● **Information shown**:
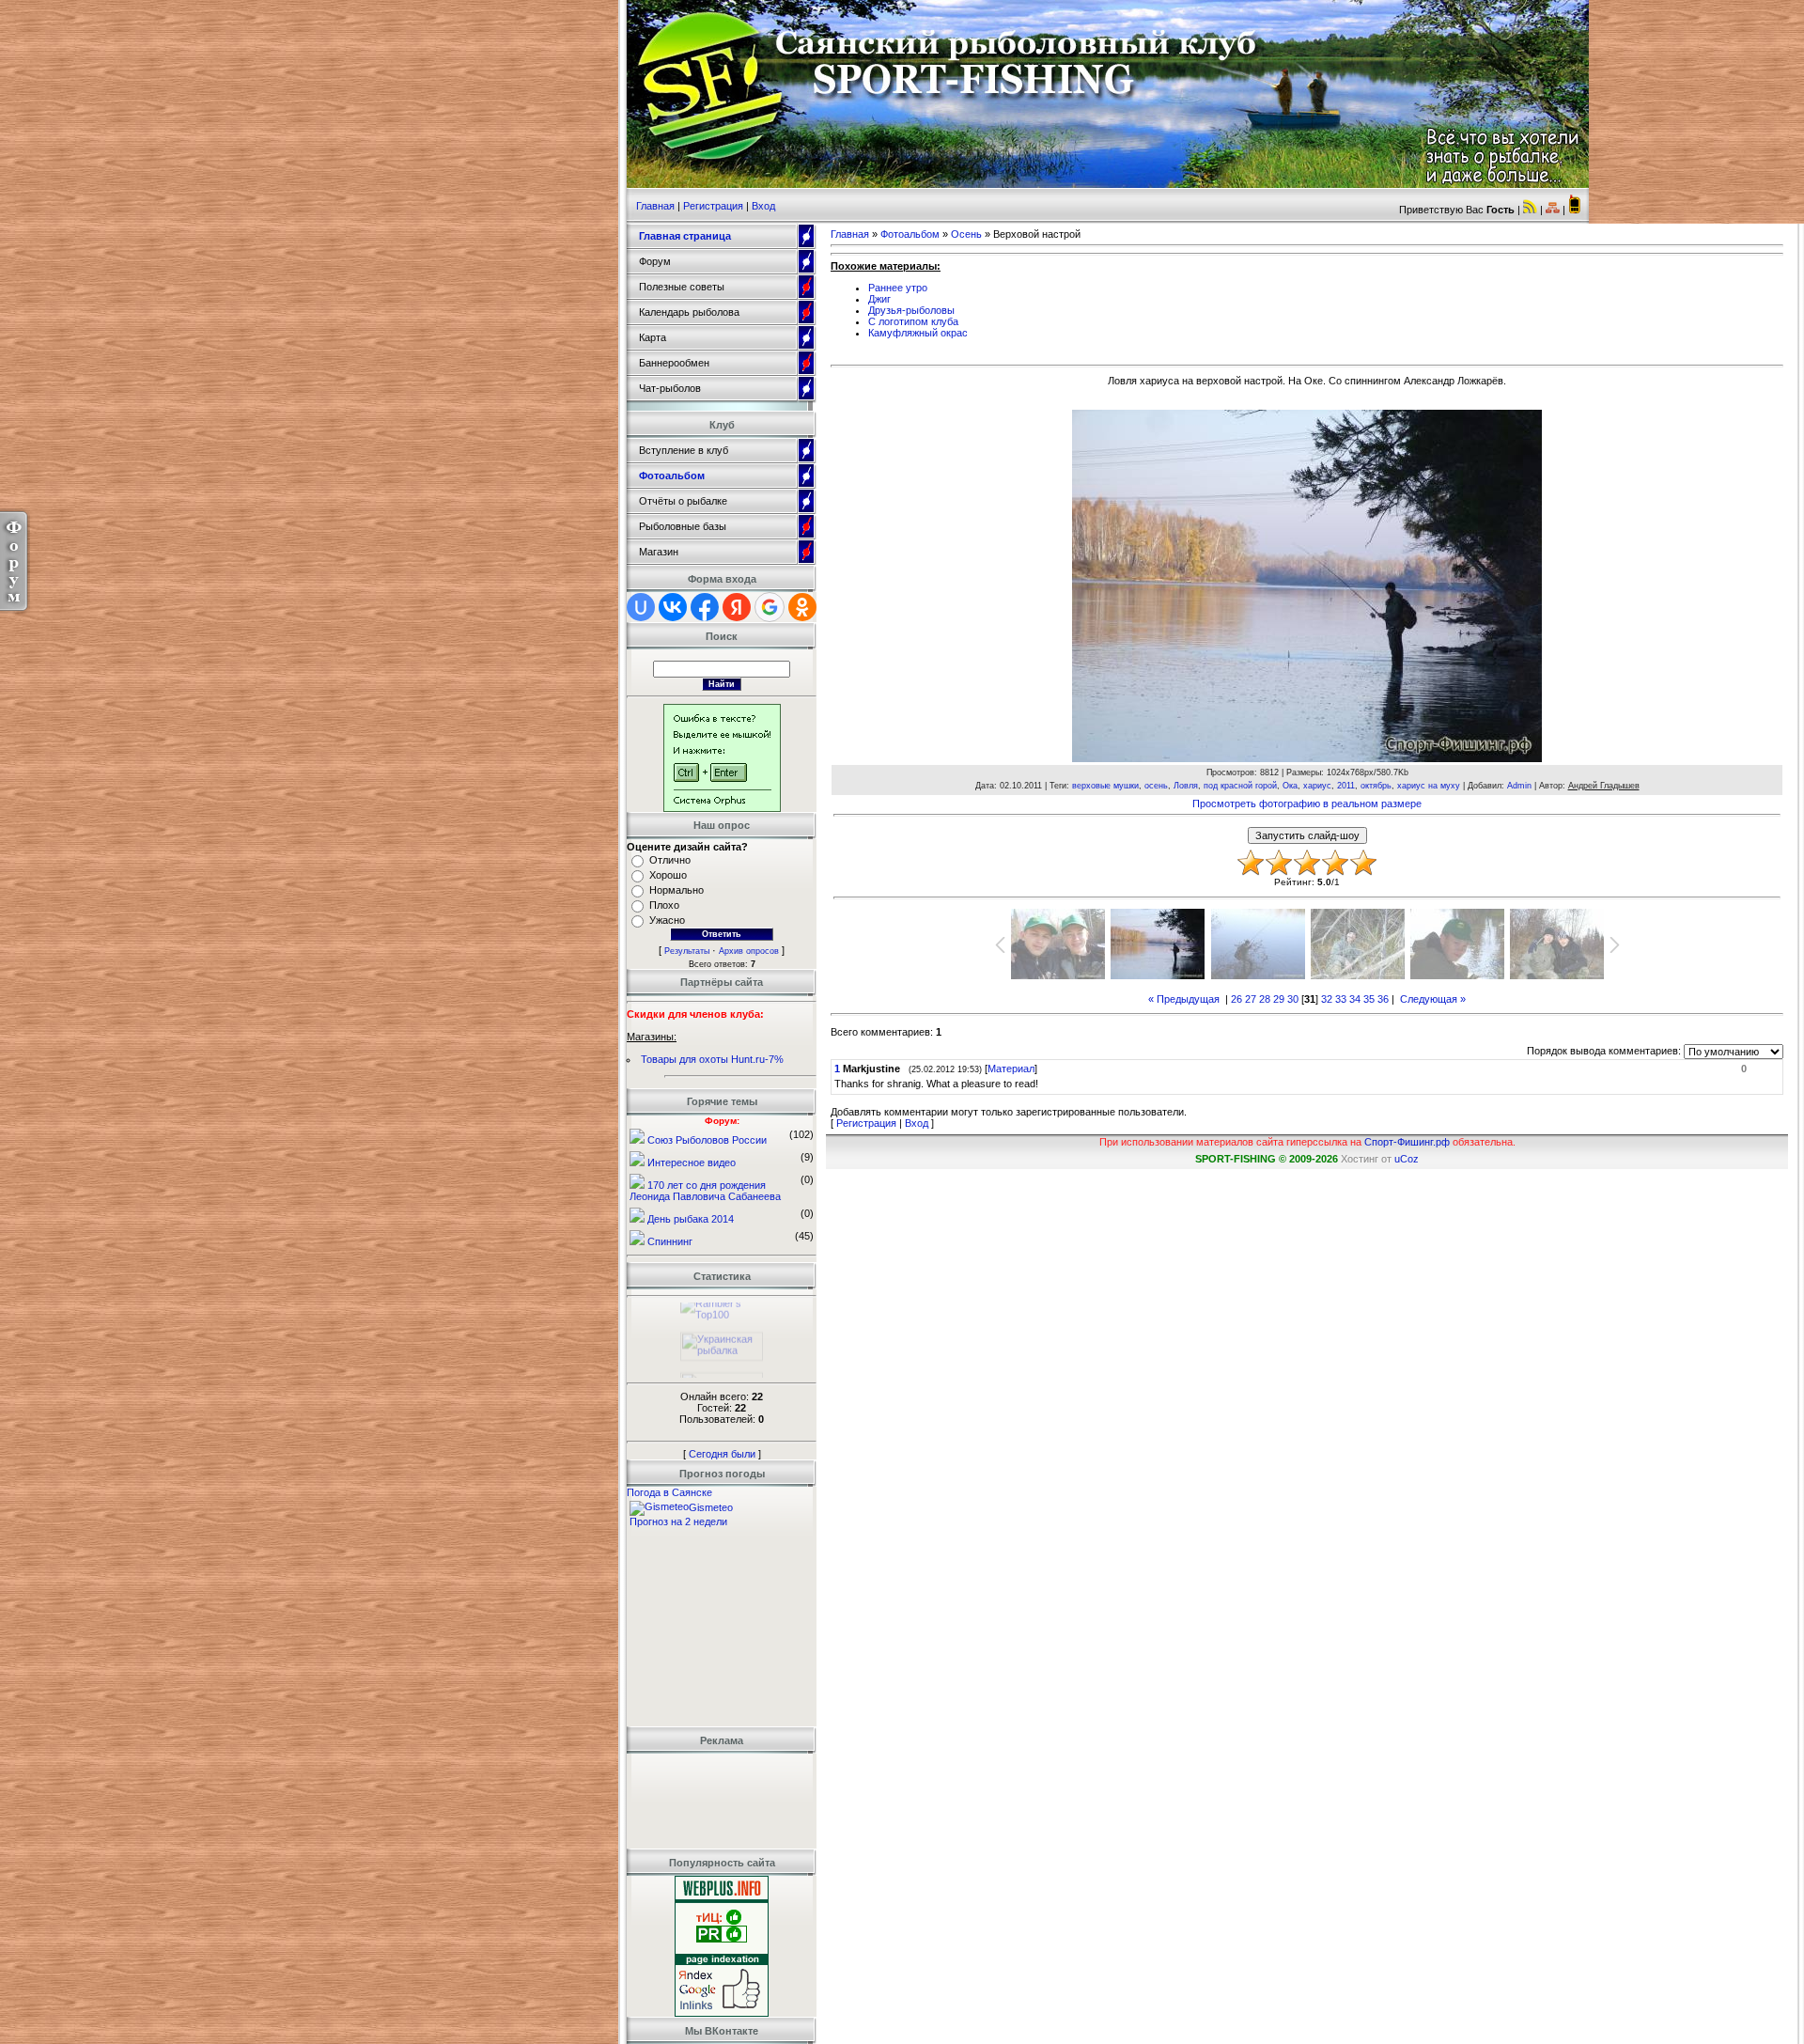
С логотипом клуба (913, 321)
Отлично (670, 860)
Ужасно (667, 920)
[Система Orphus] (722, 808)
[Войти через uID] (641, 607)
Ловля (1186, 785)
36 (1383, 999)
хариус (1317, 785)
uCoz (1406, 1158)
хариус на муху (1428, 785)
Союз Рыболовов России (707, 1140)
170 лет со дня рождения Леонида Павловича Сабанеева (705, 1190)
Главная (655, 205)
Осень (966, 234)
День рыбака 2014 (690, 1219)
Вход (763, 205)
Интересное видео (691, 1162)
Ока (1290, 785)
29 (1278, 999)
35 (1369, 999)
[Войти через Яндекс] (737, 607)
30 (1293, 999)
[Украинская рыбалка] (721, 1336)
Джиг (879, 298)
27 (1250, 999)
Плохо (664, 905)
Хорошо (668, 875)
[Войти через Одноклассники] (802, 607)
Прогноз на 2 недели (678, 1521)
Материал (1011, 1068)
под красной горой (1240, 785)
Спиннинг (669, 1241)
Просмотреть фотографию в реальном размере (1307, 803)
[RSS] (1530, 209)
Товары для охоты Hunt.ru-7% (712, 1059)
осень (1156, 785)
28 (1264, 999)
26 (1236, 999)
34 (1355, 999)
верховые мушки (1105, 785)
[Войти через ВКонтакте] (673, 607)
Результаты (686, 951)
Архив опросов (749, 951)
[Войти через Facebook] (705, 607)
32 (1326, 999)
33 (1340, 999)
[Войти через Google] (769, 607)
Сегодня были (722, 1453)
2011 (1346, 785)
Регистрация (713, 205)
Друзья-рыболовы (911, 310)
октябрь (1376, 785)
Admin (1519, 785)
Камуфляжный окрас (918, 332)
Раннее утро (897, 287)
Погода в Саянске (669, 1492)
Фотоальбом (910, 234)
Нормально (676, 890)
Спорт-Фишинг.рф (1407, 1141)
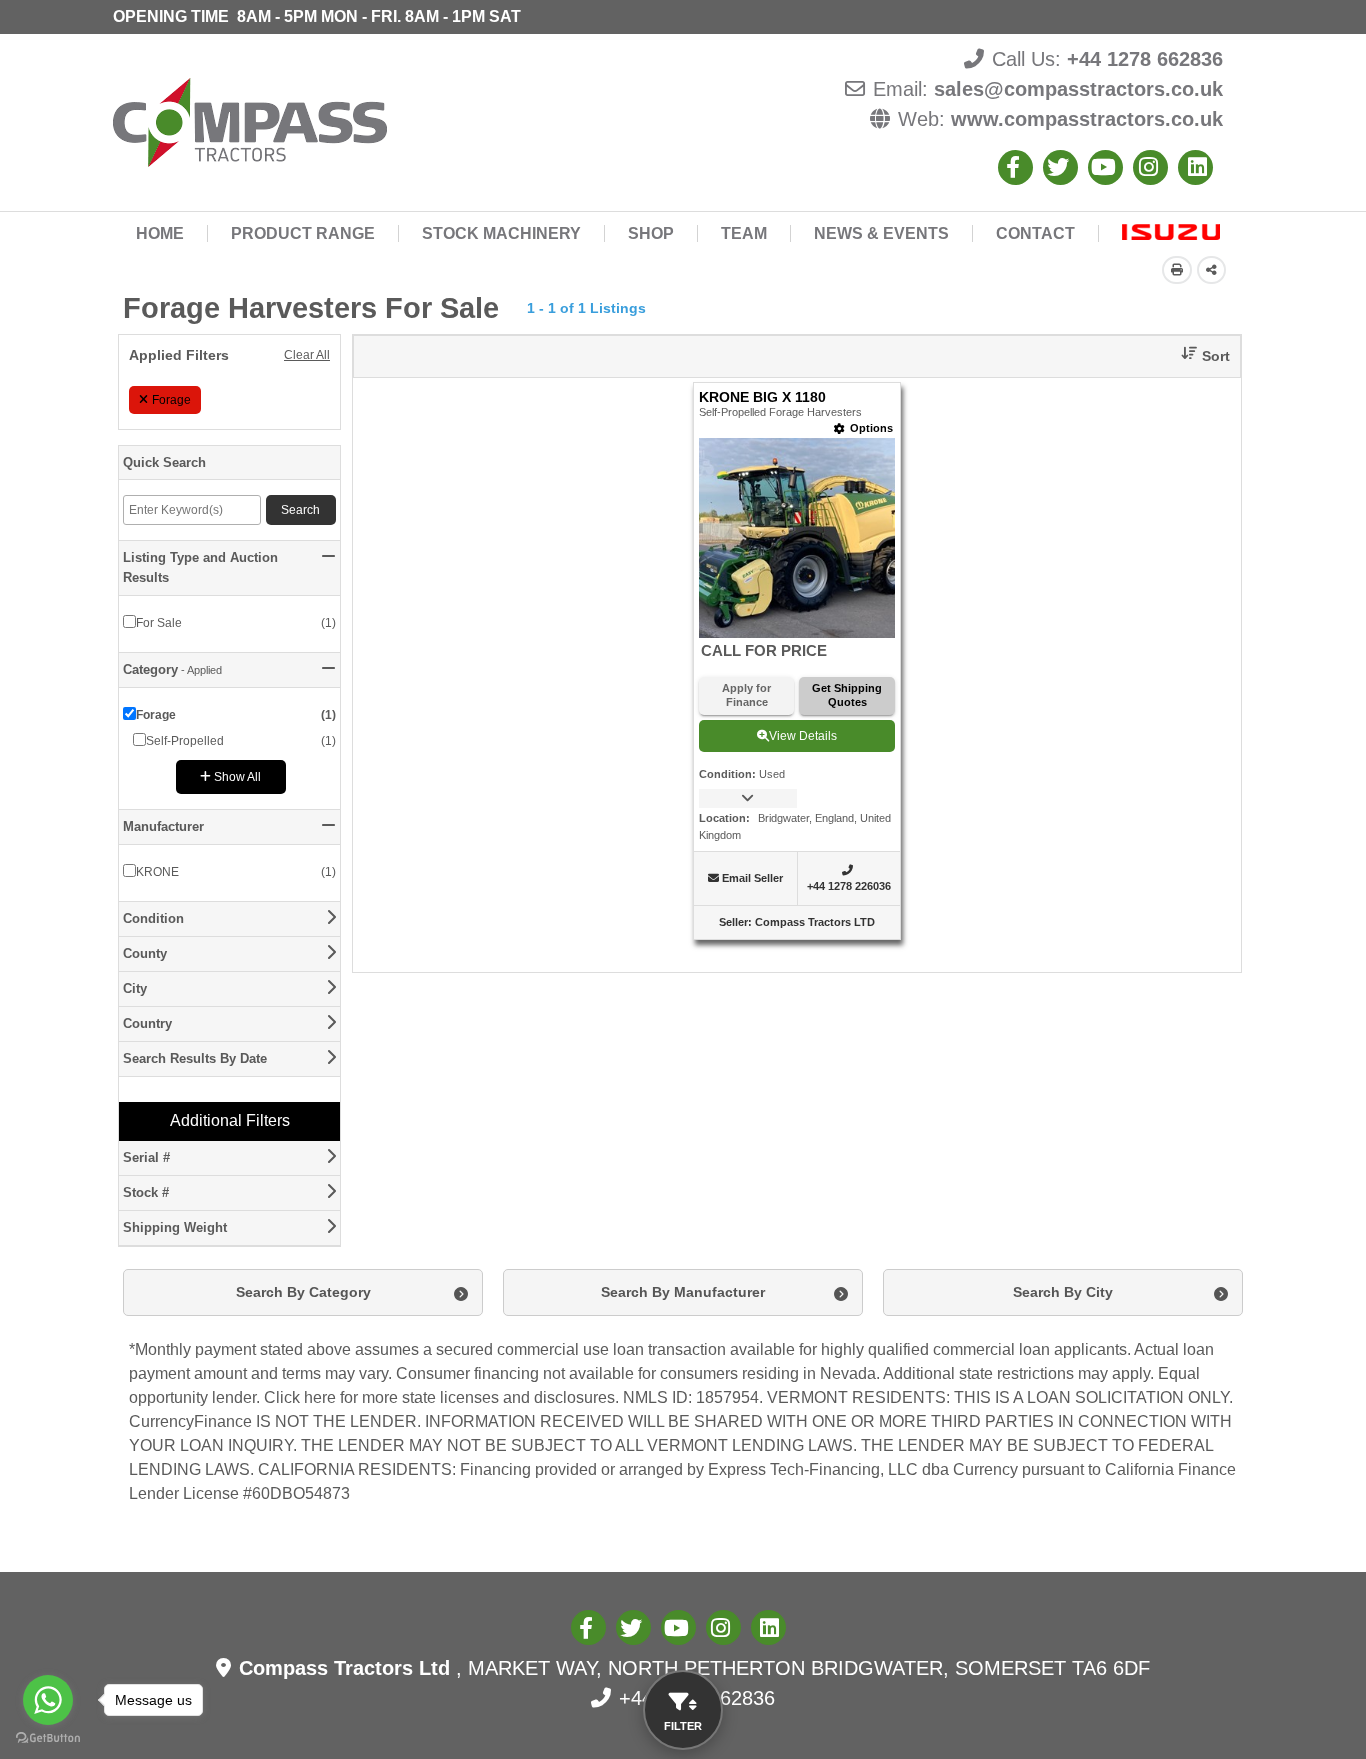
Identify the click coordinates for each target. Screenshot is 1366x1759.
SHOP (651, 233)
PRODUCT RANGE (303, 233)
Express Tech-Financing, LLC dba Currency (863, 1469)
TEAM (744, 233)
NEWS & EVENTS (881, 233)
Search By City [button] (1063, 1292)
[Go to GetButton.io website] (48, 1738)
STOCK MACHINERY (501, 233)
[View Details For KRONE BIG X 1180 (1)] (797, 537)
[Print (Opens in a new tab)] (1177, 270)
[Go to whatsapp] (48, 1700)
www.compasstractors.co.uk (1087, 119)
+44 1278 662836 (1145, 59)
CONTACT (1035, 233)
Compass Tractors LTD (815, 922)
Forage (171, 400)
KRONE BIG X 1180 (762, 397)
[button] (1198, 356)
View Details (803, 736)
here (320, 1397)
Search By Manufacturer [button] (683, 1292)
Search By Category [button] (303, 1292)
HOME (160, 233)
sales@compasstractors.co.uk (1078, 89)
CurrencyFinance (190, 1421)
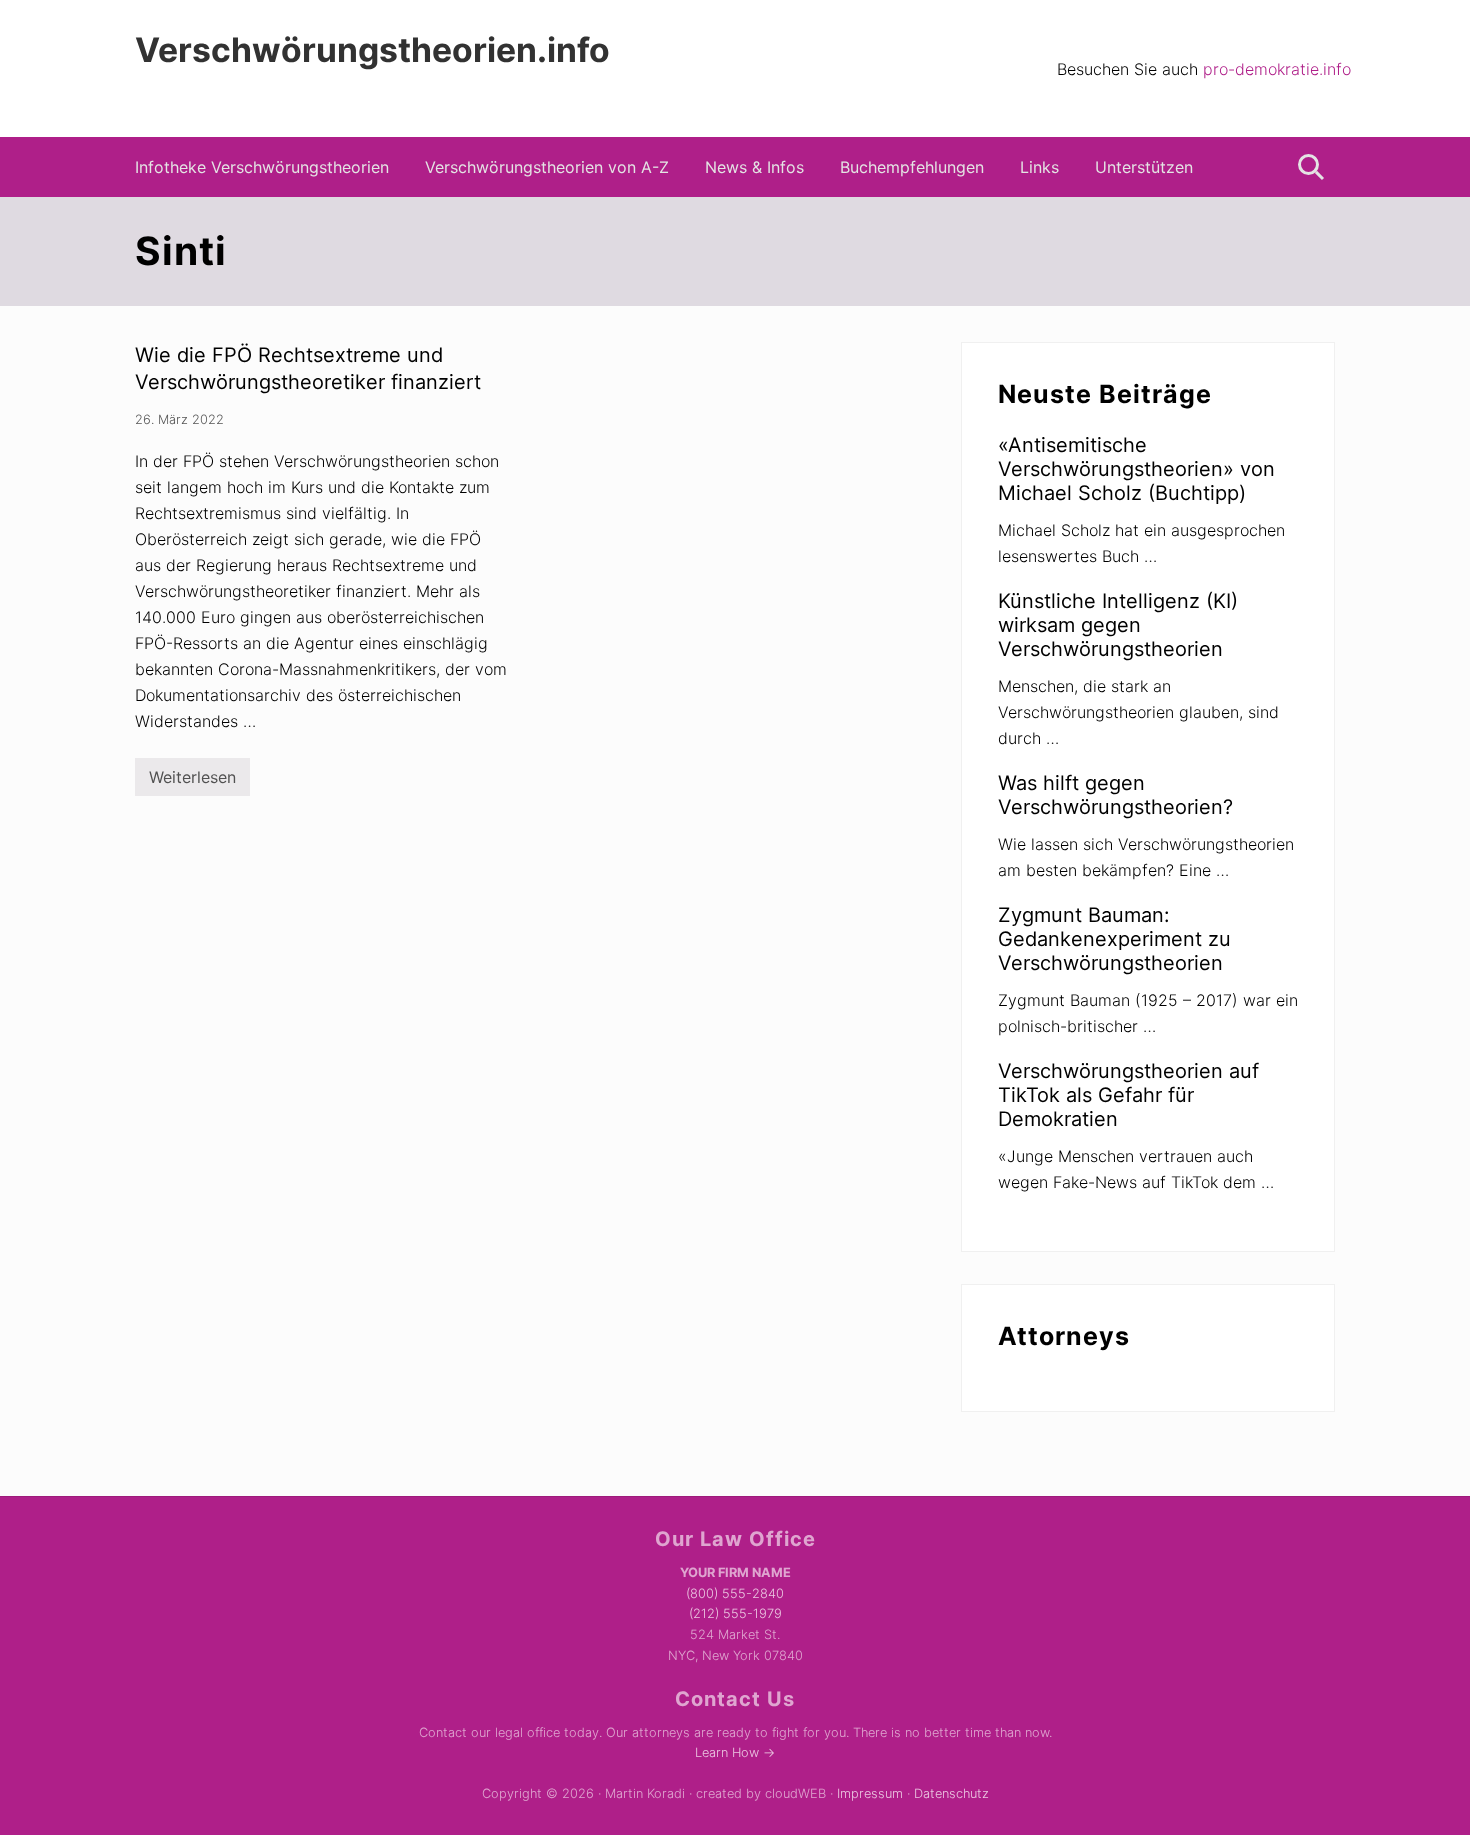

● **Exercise instructions**:
Exact repeat of the material above: every line from the one with "Нормально (676, 890)" through the one with "[Print (Opens in a new tab)] (1177, 270)", endpoints included, and nothing more. No pictures.

● **The answer**:
Нормально (676, 890)
Спорт-Фишинг.рф (1407, 1141)
Identify the click coordinates for each target. Screenshot is 1366x1759.
SHOP (651, 233)
PRODUCT RANGE (303, 233)
Express Tech-Financing, LLC dba Currency (863, 1469)
TEAM (744, 233)
NEWS & EVENTS (881, 233)
Search By City [button] (1063, 1292)
[Go to GetButton.io website] (48, 1738)
STOCK MACHINERY (501, 233)
[View Details For KRONE BIG X 1180 (1)] (797, 537)
[Print (Opens in a new tab)] (1177, 270)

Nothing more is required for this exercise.